(Stored records)

──────

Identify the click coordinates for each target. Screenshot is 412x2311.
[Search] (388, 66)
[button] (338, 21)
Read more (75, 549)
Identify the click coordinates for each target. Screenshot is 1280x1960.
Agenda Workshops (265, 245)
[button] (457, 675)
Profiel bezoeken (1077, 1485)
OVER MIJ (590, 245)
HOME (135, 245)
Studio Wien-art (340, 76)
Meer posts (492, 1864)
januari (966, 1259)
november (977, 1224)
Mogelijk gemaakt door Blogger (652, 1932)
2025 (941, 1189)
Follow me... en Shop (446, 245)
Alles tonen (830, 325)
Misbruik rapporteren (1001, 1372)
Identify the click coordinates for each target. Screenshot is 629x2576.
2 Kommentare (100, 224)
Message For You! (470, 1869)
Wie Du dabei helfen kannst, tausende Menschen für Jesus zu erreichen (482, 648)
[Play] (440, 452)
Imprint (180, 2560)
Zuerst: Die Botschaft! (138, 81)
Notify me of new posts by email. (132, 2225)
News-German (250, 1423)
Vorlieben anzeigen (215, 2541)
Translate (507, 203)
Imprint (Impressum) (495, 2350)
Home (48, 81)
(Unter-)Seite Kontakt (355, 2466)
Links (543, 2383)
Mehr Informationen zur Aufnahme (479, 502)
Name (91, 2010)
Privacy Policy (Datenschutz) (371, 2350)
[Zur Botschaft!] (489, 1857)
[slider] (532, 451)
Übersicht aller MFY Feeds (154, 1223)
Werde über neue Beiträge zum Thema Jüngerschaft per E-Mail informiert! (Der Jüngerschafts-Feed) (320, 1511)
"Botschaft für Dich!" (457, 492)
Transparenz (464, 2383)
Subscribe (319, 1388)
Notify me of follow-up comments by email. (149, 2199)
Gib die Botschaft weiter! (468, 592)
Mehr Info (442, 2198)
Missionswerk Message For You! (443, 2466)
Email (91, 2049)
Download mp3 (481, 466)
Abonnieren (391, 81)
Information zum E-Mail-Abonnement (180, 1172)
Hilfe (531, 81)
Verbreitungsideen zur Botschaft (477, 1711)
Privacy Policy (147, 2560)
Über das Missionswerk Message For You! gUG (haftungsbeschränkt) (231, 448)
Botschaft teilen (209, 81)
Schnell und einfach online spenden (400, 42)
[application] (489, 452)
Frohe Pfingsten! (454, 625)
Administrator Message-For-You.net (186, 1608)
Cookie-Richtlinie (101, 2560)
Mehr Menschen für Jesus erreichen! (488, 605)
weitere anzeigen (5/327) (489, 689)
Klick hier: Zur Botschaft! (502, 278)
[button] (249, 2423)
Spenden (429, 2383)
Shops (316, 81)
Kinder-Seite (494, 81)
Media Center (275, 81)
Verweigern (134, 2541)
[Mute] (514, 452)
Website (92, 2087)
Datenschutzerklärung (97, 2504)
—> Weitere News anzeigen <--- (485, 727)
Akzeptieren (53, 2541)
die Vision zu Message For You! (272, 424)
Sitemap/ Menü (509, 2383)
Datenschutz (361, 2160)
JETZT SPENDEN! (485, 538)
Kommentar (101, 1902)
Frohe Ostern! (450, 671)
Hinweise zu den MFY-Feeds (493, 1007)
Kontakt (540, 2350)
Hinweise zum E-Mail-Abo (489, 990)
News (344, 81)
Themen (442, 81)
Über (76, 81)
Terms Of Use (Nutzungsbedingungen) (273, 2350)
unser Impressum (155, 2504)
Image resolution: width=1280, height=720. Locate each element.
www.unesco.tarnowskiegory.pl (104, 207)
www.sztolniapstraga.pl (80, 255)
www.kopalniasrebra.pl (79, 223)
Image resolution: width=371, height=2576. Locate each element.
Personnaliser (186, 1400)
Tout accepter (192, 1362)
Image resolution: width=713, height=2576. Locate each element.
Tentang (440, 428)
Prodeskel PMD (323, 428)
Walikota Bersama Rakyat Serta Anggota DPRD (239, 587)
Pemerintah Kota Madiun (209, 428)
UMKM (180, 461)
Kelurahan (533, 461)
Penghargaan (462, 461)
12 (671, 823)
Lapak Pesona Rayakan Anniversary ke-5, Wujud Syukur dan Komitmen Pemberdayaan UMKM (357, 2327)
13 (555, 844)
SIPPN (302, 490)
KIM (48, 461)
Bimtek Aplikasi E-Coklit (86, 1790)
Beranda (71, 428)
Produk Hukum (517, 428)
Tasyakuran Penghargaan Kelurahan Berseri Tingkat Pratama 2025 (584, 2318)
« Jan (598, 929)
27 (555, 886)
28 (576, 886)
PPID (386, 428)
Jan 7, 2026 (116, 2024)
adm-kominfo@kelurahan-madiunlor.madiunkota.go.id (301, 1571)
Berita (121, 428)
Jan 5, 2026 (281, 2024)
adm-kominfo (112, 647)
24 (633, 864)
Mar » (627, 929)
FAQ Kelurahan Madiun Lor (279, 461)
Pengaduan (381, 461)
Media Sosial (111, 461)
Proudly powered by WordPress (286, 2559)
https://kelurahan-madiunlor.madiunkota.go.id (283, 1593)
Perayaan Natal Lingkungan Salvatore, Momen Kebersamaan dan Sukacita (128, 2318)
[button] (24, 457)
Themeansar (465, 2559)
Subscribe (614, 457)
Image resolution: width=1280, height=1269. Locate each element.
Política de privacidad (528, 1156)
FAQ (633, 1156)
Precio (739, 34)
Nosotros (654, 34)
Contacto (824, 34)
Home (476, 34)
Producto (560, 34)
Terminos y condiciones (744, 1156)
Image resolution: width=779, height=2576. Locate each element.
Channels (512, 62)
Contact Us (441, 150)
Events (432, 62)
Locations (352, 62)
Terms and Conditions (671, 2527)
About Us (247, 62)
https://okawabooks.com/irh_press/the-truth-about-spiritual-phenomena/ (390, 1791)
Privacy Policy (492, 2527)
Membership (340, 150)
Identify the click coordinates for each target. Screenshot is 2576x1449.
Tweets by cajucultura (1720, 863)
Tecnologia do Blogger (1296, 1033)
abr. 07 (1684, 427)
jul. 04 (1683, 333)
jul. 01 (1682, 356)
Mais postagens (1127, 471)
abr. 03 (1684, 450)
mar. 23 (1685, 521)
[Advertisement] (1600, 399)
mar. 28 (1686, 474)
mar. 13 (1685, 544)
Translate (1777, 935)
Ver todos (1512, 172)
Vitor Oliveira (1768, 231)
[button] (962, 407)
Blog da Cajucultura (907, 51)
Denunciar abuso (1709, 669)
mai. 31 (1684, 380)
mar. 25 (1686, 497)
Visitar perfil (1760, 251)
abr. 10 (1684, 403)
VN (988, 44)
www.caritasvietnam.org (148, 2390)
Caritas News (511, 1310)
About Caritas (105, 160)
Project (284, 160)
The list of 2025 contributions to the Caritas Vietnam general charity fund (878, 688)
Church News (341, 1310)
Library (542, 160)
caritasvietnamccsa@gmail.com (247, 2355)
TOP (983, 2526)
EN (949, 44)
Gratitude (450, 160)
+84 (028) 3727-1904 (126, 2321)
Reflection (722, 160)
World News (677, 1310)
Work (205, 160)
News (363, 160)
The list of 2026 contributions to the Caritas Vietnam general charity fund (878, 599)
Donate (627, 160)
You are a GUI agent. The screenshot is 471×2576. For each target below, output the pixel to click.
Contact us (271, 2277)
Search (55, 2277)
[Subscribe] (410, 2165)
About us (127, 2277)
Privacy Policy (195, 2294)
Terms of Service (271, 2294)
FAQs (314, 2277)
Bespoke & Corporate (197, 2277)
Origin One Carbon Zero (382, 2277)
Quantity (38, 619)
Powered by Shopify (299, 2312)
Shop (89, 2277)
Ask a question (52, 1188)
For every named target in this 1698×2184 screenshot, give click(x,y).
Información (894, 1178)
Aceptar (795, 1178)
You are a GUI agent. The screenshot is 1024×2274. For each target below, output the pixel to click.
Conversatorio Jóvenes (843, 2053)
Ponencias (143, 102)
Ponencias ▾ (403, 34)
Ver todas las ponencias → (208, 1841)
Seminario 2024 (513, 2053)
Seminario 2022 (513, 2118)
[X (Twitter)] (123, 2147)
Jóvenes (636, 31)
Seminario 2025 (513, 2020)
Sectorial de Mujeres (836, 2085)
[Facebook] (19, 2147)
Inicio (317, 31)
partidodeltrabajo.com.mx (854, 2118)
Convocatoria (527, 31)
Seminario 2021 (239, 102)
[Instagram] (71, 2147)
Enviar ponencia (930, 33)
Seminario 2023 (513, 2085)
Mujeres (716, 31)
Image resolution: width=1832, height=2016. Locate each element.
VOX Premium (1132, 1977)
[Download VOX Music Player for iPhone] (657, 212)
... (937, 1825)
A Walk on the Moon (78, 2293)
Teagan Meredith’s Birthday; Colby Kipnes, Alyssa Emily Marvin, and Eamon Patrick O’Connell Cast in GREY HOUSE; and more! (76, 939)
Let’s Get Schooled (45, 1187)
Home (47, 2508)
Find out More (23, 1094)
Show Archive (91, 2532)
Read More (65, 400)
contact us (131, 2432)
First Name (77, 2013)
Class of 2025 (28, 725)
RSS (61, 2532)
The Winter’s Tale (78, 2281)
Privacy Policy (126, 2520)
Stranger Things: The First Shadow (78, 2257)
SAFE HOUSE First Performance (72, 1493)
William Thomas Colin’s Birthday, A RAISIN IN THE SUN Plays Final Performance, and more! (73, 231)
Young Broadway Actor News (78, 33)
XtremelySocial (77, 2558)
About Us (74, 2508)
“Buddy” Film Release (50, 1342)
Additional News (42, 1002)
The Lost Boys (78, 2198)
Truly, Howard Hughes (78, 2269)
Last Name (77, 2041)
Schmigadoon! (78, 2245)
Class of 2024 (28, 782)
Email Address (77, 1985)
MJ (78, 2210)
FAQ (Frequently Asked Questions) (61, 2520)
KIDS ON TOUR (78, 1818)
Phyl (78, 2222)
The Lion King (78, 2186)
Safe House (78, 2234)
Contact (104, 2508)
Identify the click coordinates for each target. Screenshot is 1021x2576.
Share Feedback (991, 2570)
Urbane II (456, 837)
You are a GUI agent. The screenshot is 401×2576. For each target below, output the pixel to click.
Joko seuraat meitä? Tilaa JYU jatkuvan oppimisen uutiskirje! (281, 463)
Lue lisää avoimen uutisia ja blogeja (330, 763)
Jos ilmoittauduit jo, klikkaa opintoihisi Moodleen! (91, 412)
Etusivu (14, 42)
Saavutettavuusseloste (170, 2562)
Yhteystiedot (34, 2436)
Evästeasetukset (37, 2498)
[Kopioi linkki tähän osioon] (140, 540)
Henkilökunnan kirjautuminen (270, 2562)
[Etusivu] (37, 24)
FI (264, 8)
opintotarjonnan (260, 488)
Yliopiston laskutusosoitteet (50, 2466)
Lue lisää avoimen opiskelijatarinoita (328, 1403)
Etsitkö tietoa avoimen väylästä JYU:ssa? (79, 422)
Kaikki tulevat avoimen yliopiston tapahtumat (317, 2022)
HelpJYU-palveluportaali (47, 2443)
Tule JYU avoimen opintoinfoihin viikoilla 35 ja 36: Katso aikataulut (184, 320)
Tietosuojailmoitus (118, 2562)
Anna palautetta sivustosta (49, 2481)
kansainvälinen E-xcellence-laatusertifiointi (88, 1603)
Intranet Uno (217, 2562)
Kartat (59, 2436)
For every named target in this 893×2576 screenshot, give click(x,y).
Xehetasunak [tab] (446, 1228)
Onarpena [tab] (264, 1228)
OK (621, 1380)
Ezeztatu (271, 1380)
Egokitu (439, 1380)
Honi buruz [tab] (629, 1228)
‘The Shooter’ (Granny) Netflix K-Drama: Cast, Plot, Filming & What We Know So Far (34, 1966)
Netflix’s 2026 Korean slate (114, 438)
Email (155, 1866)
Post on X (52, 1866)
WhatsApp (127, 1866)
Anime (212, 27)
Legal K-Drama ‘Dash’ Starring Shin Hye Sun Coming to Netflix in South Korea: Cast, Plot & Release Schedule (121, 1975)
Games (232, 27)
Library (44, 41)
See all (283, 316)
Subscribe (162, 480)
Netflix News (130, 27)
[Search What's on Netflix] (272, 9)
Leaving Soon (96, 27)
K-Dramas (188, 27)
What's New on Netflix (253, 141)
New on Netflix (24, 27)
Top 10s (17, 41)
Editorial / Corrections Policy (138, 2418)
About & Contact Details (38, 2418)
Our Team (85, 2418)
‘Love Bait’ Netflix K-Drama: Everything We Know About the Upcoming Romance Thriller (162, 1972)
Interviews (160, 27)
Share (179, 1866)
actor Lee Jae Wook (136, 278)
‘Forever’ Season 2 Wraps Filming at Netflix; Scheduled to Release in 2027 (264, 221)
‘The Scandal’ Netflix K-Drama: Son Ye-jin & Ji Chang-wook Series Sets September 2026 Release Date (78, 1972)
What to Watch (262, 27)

──────

Go over the data and return every line that includes the word "https".

=== TASK ANSWER ===
https://kelurahan-madiunlor.madiunkota.go.id (283, 1593)
https://okawabooks.com/irh_press/the-truth-about-spiritual-phenomena/ (390, 1791)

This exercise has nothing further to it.